What you need to do
Using the listing below, print the line that contains "Given: Toggle qwen2.5-coder_3b" and each line after it, exactly as shown, through the final one.

Data provided
=====

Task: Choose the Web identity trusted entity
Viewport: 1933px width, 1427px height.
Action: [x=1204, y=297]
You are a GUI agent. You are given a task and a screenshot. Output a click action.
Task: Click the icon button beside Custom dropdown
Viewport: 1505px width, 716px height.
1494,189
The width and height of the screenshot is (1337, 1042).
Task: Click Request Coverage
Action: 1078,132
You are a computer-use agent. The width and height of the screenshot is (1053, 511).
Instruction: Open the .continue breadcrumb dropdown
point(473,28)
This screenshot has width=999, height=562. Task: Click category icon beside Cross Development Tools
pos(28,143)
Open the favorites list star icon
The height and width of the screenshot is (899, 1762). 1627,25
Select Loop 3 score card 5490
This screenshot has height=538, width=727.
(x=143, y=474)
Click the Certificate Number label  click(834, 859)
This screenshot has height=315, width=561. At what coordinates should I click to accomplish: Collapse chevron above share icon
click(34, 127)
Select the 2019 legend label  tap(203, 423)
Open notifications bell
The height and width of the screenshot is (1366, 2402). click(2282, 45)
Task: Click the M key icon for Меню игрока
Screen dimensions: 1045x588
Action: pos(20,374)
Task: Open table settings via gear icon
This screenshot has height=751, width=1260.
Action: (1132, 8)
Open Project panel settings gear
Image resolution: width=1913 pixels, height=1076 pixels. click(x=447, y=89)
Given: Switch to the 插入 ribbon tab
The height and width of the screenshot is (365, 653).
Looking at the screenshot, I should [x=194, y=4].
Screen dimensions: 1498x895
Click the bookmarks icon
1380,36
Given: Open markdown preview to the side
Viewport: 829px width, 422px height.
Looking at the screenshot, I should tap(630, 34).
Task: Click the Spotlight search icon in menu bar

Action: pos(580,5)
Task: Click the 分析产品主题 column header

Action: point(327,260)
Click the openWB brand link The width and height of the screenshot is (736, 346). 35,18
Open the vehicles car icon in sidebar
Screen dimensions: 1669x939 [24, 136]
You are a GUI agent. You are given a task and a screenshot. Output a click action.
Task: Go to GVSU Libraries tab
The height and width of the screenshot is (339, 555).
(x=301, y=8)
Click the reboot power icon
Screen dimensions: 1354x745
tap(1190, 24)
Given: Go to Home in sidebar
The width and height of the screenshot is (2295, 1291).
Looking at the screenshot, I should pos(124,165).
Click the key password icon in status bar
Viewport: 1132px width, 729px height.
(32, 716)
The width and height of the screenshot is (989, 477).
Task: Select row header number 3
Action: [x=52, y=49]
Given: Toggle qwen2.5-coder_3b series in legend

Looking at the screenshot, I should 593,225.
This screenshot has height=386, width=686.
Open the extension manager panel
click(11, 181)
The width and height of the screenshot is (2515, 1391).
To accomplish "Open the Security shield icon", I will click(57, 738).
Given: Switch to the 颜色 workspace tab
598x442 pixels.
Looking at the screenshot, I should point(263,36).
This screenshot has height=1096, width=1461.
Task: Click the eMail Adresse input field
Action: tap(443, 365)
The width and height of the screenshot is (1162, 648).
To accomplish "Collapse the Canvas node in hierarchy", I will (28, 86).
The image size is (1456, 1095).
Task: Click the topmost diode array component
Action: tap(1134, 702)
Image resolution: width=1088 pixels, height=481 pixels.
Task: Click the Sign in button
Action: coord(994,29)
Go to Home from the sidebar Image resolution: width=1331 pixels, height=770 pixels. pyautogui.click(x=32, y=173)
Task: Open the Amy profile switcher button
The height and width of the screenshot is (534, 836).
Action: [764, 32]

=====

Answer to this task
Given: Toggle qwen2.5-coder_3b series in legend

Looking at the screenshot, I should 593,225.
This screenshot has height=386, width=686.
Open the extension manager panel
click(11, 181)
The width and height of the screenshot is (2515, 1391).
To accomplish "Open the Security shield icon", I will click(57, 738).
Given: Switch to the 颜色 workspace tab
598x442 pixels.
Looking at the screenshot, I should point(263,36).
This screenshot has height=1096, width=1461.
Task: Click the eMail Adresse input field
Action: tap(443, 365)
The width and height of the screenshot is (1162, 648).
To accomplish "Collapse the Canvas node in hierarchy", I will (28, 86).
The image size is (1456, 1095).
Task: Click the topmost diode array component
Action: tap(1134, 702)
Image resolution: width=1088 pixels, height=481 pixels.
Task: Click the Sign in button
Action: coord(994,29)
Go to Home from the sidebar Image resolution: width=1331 pixels, height=770 pixels. pyautogui.click(x=32, y=173)
Task: Open the Amy profile switcher button
The height and width of the screenshot is (534, 836).
Action: [764, 32]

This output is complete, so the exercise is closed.